> [Brief]: When the line with "Task: Tap the 15:30" is reached, include it and stop; before that, copy each line of the listing exactly from the first.

> [Data provided]:
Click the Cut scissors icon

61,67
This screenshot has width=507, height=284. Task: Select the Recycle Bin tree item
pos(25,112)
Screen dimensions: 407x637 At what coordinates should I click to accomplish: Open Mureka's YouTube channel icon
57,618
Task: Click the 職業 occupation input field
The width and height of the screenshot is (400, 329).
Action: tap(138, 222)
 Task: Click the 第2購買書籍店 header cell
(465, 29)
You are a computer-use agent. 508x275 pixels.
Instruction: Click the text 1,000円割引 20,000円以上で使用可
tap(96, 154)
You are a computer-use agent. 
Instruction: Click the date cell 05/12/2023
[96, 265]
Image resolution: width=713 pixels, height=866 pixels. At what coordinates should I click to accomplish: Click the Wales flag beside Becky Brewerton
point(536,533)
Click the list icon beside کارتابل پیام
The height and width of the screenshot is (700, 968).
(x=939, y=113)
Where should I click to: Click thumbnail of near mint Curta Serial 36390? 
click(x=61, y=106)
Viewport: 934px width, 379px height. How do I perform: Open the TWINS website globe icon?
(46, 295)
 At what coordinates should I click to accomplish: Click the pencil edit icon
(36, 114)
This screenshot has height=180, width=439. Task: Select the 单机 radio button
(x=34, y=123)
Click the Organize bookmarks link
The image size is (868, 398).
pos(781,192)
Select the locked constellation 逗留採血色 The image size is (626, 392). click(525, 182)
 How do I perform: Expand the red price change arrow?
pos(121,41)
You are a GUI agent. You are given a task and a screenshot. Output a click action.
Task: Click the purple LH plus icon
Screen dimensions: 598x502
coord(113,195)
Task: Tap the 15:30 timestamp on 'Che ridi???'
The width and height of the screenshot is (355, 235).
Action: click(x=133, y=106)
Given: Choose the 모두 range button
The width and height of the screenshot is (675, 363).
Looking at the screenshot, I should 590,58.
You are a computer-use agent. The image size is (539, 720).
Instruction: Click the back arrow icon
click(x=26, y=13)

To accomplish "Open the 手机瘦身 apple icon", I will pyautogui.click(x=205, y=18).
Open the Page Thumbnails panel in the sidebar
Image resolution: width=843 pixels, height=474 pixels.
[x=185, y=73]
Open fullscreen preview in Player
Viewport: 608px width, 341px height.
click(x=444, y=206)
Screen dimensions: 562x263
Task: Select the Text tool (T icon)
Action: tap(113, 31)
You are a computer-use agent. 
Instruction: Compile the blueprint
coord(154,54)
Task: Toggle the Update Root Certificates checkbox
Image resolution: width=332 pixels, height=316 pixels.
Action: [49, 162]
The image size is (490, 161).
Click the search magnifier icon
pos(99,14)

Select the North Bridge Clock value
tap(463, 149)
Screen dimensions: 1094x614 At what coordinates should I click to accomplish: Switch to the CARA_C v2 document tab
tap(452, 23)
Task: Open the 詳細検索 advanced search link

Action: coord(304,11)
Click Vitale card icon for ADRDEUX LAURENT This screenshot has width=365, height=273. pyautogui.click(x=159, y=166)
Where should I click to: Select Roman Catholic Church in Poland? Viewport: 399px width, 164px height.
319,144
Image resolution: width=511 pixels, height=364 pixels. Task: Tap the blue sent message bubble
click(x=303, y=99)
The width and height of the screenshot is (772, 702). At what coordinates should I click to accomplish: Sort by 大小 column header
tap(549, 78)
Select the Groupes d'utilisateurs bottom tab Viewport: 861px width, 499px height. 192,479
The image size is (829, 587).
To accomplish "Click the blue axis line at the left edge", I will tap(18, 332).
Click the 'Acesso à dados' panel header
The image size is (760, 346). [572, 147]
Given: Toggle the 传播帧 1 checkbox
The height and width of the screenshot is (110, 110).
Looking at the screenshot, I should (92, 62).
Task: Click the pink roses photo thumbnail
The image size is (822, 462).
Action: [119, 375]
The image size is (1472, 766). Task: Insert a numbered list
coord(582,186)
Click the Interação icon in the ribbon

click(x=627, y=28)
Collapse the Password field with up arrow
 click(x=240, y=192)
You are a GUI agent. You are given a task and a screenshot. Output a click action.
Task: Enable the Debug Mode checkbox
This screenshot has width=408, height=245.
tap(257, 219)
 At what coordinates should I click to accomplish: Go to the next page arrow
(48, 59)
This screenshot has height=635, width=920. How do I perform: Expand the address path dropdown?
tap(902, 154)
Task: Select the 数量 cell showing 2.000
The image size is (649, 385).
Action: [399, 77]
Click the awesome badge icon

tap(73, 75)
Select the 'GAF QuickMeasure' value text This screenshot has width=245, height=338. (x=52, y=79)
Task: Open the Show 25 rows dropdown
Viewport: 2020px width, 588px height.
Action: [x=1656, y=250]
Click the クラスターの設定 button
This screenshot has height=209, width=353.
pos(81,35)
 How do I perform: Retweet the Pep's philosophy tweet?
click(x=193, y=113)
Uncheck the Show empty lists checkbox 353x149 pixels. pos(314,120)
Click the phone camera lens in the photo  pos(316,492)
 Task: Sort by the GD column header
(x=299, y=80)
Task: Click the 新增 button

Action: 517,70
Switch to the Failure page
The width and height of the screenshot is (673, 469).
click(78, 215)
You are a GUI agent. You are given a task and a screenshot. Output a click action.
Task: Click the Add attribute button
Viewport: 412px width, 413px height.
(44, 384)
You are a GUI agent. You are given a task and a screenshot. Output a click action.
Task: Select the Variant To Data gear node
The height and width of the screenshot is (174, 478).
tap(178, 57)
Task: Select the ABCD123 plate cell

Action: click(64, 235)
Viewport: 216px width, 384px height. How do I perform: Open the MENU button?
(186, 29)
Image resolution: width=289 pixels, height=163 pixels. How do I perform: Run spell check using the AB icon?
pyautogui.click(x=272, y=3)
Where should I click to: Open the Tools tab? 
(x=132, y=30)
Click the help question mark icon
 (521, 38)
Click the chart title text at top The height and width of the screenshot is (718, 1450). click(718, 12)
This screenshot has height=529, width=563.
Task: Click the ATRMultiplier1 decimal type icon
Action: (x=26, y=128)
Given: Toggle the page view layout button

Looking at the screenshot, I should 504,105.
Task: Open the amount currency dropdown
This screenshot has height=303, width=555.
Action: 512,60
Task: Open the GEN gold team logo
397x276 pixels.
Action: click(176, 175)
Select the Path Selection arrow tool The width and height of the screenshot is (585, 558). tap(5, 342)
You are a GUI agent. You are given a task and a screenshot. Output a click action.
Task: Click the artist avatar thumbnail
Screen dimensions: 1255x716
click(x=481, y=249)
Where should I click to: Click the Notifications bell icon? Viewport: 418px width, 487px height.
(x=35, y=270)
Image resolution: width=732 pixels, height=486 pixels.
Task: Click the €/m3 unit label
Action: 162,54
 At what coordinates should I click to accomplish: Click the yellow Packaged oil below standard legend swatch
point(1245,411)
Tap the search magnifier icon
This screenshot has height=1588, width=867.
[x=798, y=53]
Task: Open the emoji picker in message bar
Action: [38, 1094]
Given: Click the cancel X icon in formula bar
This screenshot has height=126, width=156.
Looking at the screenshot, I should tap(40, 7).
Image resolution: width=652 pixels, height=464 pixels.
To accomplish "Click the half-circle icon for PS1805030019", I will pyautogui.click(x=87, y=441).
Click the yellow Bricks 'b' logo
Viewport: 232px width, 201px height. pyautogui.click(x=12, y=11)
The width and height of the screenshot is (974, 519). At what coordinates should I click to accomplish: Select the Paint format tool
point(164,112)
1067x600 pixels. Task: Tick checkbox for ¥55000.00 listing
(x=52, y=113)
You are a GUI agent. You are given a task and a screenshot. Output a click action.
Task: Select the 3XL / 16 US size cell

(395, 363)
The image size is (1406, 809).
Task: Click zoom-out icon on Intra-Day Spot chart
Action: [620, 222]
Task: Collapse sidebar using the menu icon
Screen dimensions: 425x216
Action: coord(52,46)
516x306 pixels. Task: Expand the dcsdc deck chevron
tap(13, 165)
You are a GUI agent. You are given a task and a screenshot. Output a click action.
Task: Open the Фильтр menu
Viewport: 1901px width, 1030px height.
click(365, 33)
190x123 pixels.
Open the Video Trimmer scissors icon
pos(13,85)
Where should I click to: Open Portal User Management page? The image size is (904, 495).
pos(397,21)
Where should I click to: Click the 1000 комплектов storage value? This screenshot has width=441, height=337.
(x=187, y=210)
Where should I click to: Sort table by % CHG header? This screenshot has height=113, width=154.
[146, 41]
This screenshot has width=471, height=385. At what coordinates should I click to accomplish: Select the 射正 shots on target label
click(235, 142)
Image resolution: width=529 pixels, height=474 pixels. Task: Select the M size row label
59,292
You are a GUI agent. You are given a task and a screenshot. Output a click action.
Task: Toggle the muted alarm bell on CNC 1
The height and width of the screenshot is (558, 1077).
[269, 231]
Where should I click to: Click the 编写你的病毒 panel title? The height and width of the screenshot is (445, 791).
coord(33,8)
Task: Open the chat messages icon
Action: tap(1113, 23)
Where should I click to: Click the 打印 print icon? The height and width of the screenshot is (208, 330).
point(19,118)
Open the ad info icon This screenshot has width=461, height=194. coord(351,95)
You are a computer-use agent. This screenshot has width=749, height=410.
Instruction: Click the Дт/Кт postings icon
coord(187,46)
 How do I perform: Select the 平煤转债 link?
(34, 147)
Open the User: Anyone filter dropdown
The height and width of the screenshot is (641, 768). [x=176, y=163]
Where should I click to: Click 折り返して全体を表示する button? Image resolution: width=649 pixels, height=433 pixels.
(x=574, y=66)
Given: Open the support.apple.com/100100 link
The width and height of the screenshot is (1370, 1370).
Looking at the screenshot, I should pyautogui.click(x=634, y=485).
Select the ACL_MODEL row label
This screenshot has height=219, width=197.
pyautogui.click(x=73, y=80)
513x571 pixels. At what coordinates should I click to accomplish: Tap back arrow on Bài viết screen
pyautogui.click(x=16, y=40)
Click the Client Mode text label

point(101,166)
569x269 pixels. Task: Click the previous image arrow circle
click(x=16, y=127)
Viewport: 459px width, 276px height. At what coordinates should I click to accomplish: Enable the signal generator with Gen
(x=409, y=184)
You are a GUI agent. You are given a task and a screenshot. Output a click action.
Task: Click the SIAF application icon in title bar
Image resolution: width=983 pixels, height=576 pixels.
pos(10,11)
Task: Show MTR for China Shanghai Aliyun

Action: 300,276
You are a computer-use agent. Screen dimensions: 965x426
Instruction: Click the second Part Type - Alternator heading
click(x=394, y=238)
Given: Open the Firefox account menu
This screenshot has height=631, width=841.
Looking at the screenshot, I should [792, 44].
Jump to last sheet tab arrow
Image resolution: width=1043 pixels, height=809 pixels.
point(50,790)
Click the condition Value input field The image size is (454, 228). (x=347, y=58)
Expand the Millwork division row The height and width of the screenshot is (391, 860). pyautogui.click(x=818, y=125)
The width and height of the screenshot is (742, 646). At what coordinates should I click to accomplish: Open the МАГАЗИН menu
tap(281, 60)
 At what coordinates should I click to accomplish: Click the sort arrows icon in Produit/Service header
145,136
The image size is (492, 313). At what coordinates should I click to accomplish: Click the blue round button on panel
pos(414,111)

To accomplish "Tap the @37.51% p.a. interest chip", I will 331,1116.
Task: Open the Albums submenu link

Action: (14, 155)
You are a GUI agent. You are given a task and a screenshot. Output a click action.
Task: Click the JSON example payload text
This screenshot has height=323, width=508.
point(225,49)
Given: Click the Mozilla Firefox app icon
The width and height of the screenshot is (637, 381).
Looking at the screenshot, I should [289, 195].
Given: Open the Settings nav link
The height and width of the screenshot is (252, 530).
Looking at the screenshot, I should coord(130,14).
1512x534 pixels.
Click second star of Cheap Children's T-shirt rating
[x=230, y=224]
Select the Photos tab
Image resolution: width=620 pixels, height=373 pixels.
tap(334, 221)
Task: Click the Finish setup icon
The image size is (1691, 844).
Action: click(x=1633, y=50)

> [Response]:
Click the Cut scissors icon

61,67
This screenshot has width=507, height=284. Task: Select the Recycle Bin tree item
pos(25,112)
Screen dimensions: 407x637 At what coordinates should I click to accomplish: Open Mureka's YouTube channel icon
57,618
Task: Click the 職業 occupation input field
The width and height of the screenshot is (400, 329).
Action: tap(138, 222)
 Task: Click the 第2購買書籍店 header cell
(465, 29)
You are a computer-use agent. 508x275 pixels.
Instruction: Click the text 1,000円割引 20,000円以上で使用可
tap(96, 154)
You are a computer-use agent. 
Instruction: Click the date cell 05/12/2023
[96, 265]
Image resolution: width=713 pixels, height=866 pixels. At what coordinates should I click to accomplish: Click the Wales flag beside Becky Brewerton
point(536,533)
Click the list icon beside کارتابل پیام
The height and width of the screenshot is (700, 968).
(x=939, y=113)
Where should I click to: Click thumbnail of near mint Curta Serial 36390? 
click(x=61, y=106)
Viewport: 934px width, 379px height. How do I perform: Open the TWINS website globe icon?
(46, 295)
 At what coordinates should I click to accomplish: Click the pencil edit icon
(36, 114)
This screenshot has height=180, width=439. Task: Select the 单机 radio button
(x=34, y=123)
Click the Organize bookmarks link
The image size is (868, 398).
pos(781,192)
Select the locked constellation 逗留採血色 The image size is (626, 392). click(525, 182)
 How do I perform: Expand the red price change arrow?
pos(121,41)
You are a GUI agent. You are given a task and a screenshot. Output a click action.
Task: Click the purple LH plus icon
Screen dimensions: 598x502
coord(113,195)
Task: Tap the 15:30 timestamp on 'Che ridi???'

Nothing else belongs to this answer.